What you should do: Copy every line of the rows below verbatim.
:: Source data
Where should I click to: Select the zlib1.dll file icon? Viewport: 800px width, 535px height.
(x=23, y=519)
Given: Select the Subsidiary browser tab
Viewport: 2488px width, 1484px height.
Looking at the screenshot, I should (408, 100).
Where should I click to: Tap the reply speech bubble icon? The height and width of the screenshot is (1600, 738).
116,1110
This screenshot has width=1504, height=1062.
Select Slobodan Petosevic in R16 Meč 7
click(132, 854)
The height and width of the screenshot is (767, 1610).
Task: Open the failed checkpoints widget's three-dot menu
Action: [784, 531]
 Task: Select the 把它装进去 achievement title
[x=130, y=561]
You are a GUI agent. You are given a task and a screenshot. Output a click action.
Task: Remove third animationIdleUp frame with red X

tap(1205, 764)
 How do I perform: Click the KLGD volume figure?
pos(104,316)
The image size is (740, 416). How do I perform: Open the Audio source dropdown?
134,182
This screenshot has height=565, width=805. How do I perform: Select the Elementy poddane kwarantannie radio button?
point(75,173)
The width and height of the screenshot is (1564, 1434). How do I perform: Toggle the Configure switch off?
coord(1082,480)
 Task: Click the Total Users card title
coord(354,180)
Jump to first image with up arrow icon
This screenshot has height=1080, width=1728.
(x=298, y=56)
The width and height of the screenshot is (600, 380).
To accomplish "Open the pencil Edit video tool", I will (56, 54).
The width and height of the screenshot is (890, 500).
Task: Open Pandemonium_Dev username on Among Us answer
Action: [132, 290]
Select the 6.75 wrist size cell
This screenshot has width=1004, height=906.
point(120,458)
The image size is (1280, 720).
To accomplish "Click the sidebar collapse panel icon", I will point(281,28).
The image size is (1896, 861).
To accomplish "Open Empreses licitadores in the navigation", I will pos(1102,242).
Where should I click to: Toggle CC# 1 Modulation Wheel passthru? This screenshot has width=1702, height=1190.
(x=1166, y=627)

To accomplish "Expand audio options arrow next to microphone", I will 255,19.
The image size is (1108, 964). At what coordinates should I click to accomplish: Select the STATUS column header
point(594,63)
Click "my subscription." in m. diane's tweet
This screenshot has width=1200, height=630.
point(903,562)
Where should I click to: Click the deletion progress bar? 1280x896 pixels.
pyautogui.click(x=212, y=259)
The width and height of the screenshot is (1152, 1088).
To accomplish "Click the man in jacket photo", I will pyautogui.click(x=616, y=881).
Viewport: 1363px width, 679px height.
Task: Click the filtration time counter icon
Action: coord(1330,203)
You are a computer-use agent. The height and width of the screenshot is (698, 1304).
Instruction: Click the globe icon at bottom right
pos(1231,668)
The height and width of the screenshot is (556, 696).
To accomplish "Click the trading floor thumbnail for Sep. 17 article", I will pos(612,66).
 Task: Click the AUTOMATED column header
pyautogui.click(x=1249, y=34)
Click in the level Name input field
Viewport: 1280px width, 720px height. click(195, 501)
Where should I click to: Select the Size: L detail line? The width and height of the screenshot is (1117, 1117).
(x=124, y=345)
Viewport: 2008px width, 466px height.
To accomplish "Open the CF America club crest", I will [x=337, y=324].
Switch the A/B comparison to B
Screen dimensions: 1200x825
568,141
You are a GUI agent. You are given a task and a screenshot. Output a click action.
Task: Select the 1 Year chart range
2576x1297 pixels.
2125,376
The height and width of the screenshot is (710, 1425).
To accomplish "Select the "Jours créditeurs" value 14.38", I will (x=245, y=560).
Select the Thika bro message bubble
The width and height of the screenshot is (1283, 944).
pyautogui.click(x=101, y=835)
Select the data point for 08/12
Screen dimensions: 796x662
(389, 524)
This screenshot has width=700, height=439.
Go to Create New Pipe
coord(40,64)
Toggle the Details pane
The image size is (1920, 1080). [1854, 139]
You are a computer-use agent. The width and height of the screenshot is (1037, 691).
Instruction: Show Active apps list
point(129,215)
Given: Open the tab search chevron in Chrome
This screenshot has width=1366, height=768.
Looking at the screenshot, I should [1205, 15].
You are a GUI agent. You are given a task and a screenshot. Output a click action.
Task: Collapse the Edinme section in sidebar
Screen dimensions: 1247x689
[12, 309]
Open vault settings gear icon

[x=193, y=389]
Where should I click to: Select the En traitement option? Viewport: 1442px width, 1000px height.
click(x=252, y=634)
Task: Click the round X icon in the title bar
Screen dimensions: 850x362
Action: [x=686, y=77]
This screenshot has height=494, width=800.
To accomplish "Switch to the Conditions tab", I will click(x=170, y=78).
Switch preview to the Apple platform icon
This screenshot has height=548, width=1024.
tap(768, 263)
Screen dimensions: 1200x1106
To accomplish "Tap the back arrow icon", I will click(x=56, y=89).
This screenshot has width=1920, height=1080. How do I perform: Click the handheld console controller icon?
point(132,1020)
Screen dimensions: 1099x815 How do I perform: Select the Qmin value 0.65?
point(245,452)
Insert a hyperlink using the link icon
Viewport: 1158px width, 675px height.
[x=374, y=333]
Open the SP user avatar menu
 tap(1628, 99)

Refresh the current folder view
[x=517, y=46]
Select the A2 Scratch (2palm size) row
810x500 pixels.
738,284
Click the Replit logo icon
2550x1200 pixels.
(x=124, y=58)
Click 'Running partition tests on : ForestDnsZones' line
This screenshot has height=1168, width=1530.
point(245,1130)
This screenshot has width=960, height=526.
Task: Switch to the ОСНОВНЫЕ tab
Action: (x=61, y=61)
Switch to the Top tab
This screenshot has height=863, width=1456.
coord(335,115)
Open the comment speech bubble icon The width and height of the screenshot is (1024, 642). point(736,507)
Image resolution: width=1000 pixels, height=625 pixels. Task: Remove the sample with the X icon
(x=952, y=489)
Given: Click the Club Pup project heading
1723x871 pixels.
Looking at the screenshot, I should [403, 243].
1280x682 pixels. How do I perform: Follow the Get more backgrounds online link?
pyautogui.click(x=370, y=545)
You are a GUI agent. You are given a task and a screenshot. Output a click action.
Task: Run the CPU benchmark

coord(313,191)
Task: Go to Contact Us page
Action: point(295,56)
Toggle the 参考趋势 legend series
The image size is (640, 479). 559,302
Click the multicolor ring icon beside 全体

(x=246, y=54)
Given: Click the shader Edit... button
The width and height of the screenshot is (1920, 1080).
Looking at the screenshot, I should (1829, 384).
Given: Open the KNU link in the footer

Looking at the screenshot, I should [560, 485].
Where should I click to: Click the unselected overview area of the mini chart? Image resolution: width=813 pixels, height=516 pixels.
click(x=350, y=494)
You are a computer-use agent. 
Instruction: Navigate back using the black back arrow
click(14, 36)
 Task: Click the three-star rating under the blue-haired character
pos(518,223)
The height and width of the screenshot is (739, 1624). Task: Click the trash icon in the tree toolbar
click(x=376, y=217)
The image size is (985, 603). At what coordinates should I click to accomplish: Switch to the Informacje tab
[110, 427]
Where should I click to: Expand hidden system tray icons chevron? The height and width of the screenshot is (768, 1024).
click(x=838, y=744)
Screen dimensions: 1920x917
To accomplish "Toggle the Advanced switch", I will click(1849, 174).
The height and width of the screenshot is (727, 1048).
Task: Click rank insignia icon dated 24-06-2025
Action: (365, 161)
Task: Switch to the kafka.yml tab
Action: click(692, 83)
::::
Solution to this task:
Where should I click to: Select the zlib1.dll file icon? Viewport: 800px width, 535px height.
(x=23, y=519)
Given: Select the Subsidiary browser tab
Viewport: 2488px width, 1484px height.
Looking at the screenshot, I should (408, 100).
Where should I click to: Tap the reply speech bubble icon? The height and width of the screenshot is (1600, 738).
116,1110
This screenshot has width=1504, height=1062.
Select Slobodan Petosevic in R16 Meč 7
click(132, 854)
The height and width of the screenshot is (767, 1610).
Task: Open the failed checkpoints widget's three-dot menu
Action: [784, 531]
 Task: Select the 把它装进去 achievement title
[x=130, y=561]
You are a GUI agent. You are given a task and a screenshot. Output a click action.
Task: Remove third animationIdleUp frame with red X

tap(1205, 764)
 How do I perform: Click the KLGD volume figure?
pos(104,316)
The image size is (740, 416). How do I perform: Open the Audio source dropdown?
134,182
This screenshot has height=565, width=805. How do I perform: Select the Elementy poddane kwarantannie radio button?
point(75,173)
The width and height of the screenshot is (1564, 1434). How do I perform: Toggle the Configure switch off?
coord(1082,480)
 Task: Click the Total Users card title
coord(354,180)
Jump to first image with up arrow icon
This screenshot has height=1080, width=1728.
(x=298, y=56)
The width and height of the screenshot is (600, 380).
To accomplish "Open the pencil Edit video tool", I will (56, 54).
The width and height of the screenshot is (890, 500).
Task: Open Pandemonium_Dev username on Among Us answer
Action: [132, 290]
Select the 6.75 wrist size cell
This screenshot has width=1004, height=906.
point(120,458)
The image size is (1280, 720).
To accomplish "Click the sidebar collapse panel icon", I will point(281,28).
The image size is (1896, 861).
To accomplish "Open Empreses licitadores in the navigation", I will pos(1102,242).
Where should I click to: Toggle CC# 1 Modulation Wheel passthru? This screenshot has width=1702, height=1190.
(x=1166, y=627)

To accomplish "Expand audio options arrow next to microphone", I will 255,19.
The image size is (1108, 964). At what coordinates should I click to accomplish: Select the STATUS column header
point(594,63)
Click "my subscription." in m. diane's tweet
This screenshot has width=1200, height=630.
point(903,562)
Where should I click to: Click the deletion progress bar? 1280x896 pixels.
pyautogui.click(x=212, y=259)
The width and height of the screenshot is (1152, 1088).
To accomplish "Click the man in jacket photo", I will pyautogui.click(x=616, y=881).
Viewport: 1363px width, 679px height.
Task: Click the filtration time counter icon
Action: coord(1330,203)
You are a computer-use agent. The height and width of the screenshot is (698, 1304).
Instruction: Click the globe icon at bottom right
pos(1231,668)
The height and width of the screenshot is (556, 696).
To accomplish "Click the trading floor thumbnail for Sep. 17 article", I will pos(612,66).
 Task: Click the AUTOMATED column header
pyautogui.click(x=1249, y=34)
Click in the level Name input field
Viewport: 1280px width, 720px height. click(195, 501)
Where should I click to: Select the Size: L detail line? The width and height of the screenshot is (1117, 1117).
(x=124, y=345)
Viewport: 2008px width, 466px height.
To accomplish "Open the CF America club crest", I will [x=337, y=324].
Switch the A/B comparison to B
Screen dimensions: 1200x825
568,141
You are a GUI agent. You are given a task and a screenshot. Output a click action.
Task: Select the 1 Year chart range
2576x1297 pixels.
2125,376
The height and width of the screenshot is (710, 1425).
To accomplish "Select the "Jours créditeurs" value 14.38", I will (x=245, y=560).
Select the Thika bro message bubble
The width and height of the screenshot is (1283, 944).
pyautogui.click(x=101, y=835)
Select the data point for 08/12
Screen dimensions: 796x662
(389, 524)
This screenshot has width=700, height=439.
Go to Create New Pipe
coord(40,64)
Toggle the Details pane
The image size is (1920, 1080). [1854, 139]
You are a computer-use agent. The width and height of the screenshot is (1037, 691).
Instruction: Show Active apps list
point(129,215)
Given: Open the tab search chevron in Chrome
This screenshot has width=1366, height=768.
Looking at the screenshot, I should [1205, 15].
You are a GUI agent. You are given a task and a screenshot. Output a click action.
Task: Collapse the Edinme section in sidebar
Screen dimensions: 1247x689
[12, 309]
Open vault settings gear icon

[x=193, y=389]
Where should I click to: Select the En traitement option? Viewport: 1442px width, 1000px height.
click(x=252, y=634)
Task: Click the round X icon in the title bar
Screen dimensions: 850x362
Action: [x=686, y=77]
This screenshot has height=494, width=800.
To accomplish "Switch to the Conditions tab", I will click(x=170, y=78).
Switch preview to the Apple platform icon
This screenshot has height=548, width=1024.
tap(768, 263)
Screen dimensions: 1200x1106
To accomplish "Tap the back arrow icon", I will click(x=56, y=89).
This screenshot has width=1920, height=1080. How do I perform: Click the handheld console controller icon?
point(132,1020)
Screen dimensions: 1099x815 How do I perform: Select the Qmin value 0.65?
point(245,452)
Insert a hyperlink using the link icon
Viewport: 1158px width, 675px height.
[x=374, y=333]
Open the SP user avatar menu
 tap(1628, 99)

Refresh the current folder view
[x=517, y=46]
Select the A2 Scratch (2palm size) row
810x500 pixels.
738,284
Click the Replit logo icon
2550x1200 pixels.
(x=124, y=58)
Click 'Running partition tests on : ForestDnsZones' line
This screenshot has height=1168, width=1530.
point(245,1130)
This screenshot has width=960, height=526.
Task: Switch to the ОСНОВНЫЕ tab
Action: (x=61, y=61)
Switch to the Top tab
This screenshot has height=863, width=1456.
coord(335,115)
Open the comment speech bubble icon The width and height of the screenshot is (1024, 642). point(736,507)
Image resolution: width=1000 pixels, height=625 pixels. Task: Remove the sample with the X icon
(x=952, y=489)
Given: Click the Club Pup project heading
1723x871 pixels.
Looking at the screenshot, I should [403, 243].
1280x682 pixels. How do I perform: Follow the Get more backgrounds online link?
pyautogui.click(x=370, y=545)
You are a GUI agent. You are given a task and a screenshot. Output a click action.
Task: Run the CPU benchmark

coord(313,191)
Task: Go to Contact Us page
Action: point(295,56)
Toggle the 参考趋势 legend series
The image size is (640, 479). 559,302
Click the multicolor ring icon beside 全体

(x=246, y=54)
Given: Click the shader Edit... button
The width and height of the screenshot is (1920, 1080).
Looking at the screenshot, I should (1829, 384).
Given: Open the KNU link in the footer

Looking at the screenshot, I should [560, 485].
Where should I click to: Click the unselected overview area of the mini chart? Image resolution: width=813 pixels, height=516 pixels.
click(x=350, y=494)
You are a computer-use agent. 
Instruction: Navigate back using the black back arrow
click(14, 36)
 Task: Click the three-star rating under the blue-haired character
pos(518,223)
The height and width of the screenshot is (739, 1624). Task: Click the trash icon in the tree toolbar
click(x=376, y=217)
The image size is (985, 603). At what coordinates should I click to accomplish: Switch to the Informacje tab
[110, 427]
Where should I click to: Expand hidden system tray icons chevron? The height and width of the screenshot is (768, 1024).
click(x=838, y=744)
Screen dimensions: 1920x917
To accomplish "Toggle the Advanced switch", I will click(1849, 174).
The height and width of the screenshot is (727, 1048).
Task: Click rank insignia icon dated 24-06-2025
Action: (365, 161)
Task: Switch to the kafka.yml tab
Action: click(692, 83)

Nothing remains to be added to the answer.